**Exercise details**
In the listing below, tally the lines that hold "will" and report that number by itself.

**Records provided**
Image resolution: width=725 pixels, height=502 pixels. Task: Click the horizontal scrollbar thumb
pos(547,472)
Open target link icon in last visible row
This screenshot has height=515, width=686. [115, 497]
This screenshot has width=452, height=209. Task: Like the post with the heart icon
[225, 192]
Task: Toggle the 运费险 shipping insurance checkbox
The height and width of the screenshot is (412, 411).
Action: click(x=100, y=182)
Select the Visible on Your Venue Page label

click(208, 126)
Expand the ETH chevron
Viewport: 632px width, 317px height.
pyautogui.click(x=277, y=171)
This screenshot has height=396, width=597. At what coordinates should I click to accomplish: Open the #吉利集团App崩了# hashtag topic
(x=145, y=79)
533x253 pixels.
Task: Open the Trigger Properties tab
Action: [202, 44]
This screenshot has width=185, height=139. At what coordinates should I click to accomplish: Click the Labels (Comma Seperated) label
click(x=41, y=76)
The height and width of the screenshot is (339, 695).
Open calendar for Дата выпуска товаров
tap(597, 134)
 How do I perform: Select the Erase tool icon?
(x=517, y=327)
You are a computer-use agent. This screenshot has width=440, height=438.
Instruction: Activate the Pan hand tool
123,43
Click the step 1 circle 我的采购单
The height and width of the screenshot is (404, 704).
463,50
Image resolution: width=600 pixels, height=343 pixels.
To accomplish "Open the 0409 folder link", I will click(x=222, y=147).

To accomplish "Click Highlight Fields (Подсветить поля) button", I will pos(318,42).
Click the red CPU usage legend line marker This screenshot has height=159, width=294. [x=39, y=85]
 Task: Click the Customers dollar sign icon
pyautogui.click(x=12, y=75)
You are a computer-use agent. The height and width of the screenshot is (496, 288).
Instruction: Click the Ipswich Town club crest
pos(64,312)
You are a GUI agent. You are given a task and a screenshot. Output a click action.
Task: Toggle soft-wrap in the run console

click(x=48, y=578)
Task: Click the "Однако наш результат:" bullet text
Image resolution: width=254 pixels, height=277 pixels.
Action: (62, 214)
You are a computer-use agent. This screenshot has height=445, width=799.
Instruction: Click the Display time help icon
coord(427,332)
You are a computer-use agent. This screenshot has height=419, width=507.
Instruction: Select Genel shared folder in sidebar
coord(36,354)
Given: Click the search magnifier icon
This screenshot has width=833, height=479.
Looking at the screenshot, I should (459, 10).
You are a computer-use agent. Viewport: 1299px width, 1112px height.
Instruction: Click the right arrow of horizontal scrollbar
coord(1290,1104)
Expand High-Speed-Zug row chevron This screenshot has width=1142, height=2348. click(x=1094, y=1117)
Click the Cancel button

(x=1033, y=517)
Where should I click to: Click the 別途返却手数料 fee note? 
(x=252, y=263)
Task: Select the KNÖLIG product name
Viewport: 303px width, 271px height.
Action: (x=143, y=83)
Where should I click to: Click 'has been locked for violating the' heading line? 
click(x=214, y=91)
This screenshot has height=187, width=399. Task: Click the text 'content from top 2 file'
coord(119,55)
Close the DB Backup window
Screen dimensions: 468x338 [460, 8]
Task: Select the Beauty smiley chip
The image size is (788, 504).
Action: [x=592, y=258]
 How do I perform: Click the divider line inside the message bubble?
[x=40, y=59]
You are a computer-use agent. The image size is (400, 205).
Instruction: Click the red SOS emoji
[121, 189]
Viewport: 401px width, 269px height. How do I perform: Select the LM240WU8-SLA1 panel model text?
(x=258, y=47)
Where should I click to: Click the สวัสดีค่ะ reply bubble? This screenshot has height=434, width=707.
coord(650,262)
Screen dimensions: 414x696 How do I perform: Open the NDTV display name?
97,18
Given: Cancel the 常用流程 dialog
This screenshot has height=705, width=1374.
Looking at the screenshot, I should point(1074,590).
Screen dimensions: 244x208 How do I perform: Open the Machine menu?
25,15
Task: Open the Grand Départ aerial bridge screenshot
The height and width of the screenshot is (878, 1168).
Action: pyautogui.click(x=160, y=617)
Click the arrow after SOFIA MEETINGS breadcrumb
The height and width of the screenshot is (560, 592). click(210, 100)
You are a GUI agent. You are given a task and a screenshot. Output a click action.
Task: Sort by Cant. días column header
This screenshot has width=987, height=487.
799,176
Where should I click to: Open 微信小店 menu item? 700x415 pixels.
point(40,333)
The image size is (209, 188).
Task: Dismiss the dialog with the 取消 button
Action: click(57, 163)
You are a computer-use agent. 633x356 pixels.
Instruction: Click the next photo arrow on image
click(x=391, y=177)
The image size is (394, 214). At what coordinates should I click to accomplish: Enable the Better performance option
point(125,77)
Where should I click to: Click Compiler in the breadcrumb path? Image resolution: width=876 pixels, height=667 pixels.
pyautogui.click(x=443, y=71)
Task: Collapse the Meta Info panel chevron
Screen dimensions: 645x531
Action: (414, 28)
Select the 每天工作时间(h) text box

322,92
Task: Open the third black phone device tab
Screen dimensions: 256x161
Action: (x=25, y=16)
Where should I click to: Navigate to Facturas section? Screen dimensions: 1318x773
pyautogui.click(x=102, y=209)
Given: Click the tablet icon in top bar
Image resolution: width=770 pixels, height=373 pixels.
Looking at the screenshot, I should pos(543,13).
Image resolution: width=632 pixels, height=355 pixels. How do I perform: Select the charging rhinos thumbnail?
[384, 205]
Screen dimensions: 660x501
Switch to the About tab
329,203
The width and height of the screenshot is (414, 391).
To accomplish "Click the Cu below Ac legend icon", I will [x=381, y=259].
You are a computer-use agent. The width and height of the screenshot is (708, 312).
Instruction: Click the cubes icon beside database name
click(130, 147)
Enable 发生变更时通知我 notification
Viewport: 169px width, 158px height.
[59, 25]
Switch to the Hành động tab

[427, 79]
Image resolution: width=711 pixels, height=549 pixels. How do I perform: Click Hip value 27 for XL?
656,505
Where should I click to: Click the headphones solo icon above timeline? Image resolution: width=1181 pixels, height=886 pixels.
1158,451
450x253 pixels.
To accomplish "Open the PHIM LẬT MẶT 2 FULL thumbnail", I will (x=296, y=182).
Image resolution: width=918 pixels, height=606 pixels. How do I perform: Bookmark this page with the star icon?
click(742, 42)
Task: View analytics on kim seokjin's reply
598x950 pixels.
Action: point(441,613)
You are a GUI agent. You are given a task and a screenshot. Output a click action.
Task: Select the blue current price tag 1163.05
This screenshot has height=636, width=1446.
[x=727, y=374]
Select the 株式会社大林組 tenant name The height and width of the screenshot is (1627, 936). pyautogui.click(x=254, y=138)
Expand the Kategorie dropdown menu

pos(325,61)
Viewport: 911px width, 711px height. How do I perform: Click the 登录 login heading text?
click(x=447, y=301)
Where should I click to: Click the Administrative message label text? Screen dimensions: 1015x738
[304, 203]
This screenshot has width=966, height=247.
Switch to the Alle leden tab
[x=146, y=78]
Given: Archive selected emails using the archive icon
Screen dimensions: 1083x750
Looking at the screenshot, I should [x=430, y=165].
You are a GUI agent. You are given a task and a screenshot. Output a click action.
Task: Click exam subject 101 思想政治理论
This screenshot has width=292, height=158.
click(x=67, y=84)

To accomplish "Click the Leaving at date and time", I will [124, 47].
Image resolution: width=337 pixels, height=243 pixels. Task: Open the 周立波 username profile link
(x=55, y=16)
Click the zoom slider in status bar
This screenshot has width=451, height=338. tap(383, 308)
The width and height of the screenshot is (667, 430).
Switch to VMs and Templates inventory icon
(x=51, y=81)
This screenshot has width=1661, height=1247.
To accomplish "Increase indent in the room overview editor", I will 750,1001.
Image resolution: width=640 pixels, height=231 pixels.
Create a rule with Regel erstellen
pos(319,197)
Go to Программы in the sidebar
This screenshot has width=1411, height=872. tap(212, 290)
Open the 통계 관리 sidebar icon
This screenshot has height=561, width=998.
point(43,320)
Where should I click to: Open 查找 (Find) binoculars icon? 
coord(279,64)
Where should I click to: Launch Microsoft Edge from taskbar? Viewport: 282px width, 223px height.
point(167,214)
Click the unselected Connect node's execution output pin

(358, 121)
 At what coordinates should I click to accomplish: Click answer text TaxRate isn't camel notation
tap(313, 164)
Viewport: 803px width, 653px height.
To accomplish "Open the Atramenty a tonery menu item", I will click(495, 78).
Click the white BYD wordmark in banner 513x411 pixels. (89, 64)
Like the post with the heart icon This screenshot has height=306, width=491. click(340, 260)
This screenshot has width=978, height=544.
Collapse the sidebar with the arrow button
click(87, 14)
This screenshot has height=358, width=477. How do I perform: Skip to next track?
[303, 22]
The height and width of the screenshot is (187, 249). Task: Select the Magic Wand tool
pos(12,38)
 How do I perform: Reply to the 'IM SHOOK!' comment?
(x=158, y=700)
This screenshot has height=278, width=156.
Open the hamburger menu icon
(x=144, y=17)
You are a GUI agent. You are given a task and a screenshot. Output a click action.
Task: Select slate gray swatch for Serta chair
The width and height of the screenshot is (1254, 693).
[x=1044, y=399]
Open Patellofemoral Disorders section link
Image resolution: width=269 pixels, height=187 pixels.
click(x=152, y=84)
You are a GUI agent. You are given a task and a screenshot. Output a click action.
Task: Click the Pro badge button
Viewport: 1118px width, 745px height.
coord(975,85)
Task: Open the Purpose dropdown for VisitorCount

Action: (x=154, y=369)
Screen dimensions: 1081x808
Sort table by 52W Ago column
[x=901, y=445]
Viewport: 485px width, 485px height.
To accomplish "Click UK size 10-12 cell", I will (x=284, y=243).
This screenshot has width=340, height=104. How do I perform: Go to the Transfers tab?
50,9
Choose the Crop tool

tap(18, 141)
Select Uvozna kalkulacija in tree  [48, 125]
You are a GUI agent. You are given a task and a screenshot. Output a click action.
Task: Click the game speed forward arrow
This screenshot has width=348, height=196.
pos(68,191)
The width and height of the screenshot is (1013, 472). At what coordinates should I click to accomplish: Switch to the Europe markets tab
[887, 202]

**Output**
8